Но все же она жила уже только в прошлом, только его любила и оживала только тогда, когда вспоминала о сгоревших днях. Хорошенькая Александра Осиповна Россет, только что получившая разрешение государыни выйти замуж за камер-юнкера Смирнова, встретила Пушкина пленительно-лукавой улыбкой, а изящный граф де Грав, раскланявшись с Пушкиными, снова сел и дискретно протянул ноги так, чтобы все могли любоваться его точеными ляжками. Кроме них был тут весь точно замороженный граф Карл Васильевич Нессельродэ, министр иностранных дел, снаружи корректный и чистоплотный, и его жирная, тяжелая жена, которая не выносила Пушкина.
Граф Вильгельм Нессельродэ-Эресгофен, уроженец берегов Рейна, при Екатерине вступил в русскую службу. Он женился на дочери богатого банкира-еврея Гонтара. Вскоре Екатерина назначила его русским послом в Лиссабон. Будущий русский министр, Карл Васильевич, имел храбрость родиться на английском корабле в виду португальских берегов. За это Екатерина сразу произвела его в мичманы. Павел молодого моряка сделал флигель-адъютантом и перевел его поручиком в конную гвардию, но так как военных доблестей он не обнаружил, то его сделали камергером, а потом, после Тильзита, русским послом в Париже.
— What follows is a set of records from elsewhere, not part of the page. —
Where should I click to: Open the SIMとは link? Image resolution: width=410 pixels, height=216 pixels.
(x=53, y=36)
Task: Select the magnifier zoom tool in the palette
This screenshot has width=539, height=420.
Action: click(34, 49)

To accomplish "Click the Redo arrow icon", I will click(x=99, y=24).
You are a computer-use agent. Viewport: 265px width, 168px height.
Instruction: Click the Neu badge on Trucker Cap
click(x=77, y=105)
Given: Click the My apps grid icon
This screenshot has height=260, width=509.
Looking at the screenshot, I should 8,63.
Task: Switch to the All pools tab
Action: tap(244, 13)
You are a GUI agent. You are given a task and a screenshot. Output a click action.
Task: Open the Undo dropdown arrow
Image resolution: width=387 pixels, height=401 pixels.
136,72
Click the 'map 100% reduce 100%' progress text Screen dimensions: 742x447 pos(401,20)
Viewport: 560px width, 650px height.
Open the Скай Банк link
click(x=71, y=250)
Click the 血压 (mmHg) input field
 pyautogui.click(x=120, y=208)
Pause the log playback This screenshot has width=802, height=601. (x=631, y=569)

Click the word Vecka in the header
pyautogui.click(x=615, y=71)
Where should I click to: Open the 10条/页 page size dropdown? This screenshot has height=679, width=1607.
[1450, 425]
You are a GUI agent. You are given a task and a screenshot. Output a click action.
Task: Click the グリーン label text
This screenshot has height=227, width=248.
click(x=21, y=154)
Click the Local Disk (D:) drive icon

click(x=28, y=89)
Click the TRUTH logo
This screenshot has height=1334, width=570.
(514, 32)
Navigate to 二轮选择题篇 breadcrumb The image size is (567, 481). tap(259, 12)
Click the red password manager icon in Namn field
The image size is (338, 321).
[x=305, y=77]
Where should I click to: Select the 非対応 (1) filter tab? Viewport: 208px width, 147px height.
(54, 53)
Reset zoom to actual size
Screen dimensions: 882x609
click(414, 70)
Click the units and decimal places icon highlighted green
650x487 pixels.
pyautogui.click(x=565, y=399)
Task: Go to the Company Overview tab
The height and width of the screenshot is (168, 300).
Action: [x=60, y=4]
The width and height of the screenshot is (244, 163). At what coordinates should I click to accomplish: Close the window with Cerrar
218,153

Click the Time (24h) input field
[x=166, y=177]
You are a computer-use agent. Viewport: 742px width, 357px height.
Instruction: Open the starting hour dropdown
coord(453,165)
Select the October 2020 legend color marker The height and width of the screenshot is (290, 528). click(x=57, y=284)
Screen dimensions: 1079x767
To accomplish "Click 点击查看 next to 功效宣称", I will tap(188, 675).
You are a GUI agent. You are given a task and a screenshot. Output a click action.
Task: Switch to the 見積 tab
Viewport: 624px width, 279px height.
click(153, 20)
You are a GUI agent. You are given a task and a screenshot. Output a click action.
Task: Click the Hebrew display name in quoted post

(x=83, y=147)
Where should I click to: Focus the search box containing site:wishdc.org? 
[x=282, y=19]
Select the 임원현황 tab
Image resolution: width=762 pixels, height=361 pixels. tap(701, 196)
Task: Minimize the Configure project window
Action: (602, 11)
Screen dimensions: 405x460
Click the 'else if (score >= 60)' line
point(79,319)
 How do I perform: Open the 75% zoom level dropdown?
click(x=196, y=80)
Там он служил посредником в тайных переговорах с изменником Талейраном и до изящества усовершенствовался в кулинарном искусстве, сблизился на этой почве с первым гастрономом Петербурга, министром финансов Гурьевым, – автором знаменитой Гурьевской каши – и женился на его дочери, а потом, естественно, стал министром. Он был послушным орудием в руках Меттерниха и славился, во-первых, своим поваром Валеро – он в Петербурге считался первым – и, во-вторых, своею робостью в политике, которая возмущала всех, а в особенности поэта Тютчева, посвятившего ему стих:
Его супруга, Марья Дмитриевна, статс-дама, одаренная характером гордым и независимым, – острослов великий князь Михаил Павлович звал ее mon bon monsieur de Robespierre[52] – самовластно царила в петербургских гостиных и была одной из последних представительниц того международного «ареопага», который имел свои заседания в Сенжерменском предместьи Парижа, в салоне Меттерниха, в Вене, и в доме министра иностранных дел, в Петербурге. Пушкин не раз стрелял своими злыми эпиграммами по своей антагонистке, едва-едва говорящей по-русски. Больше всего она никак не могла простить ему той эпиграммы на ее отца – «Встарь Голицын мудрость весил, Гурьев грабил весь народ…», – принадлежность которой Пушкину совсем не доказана.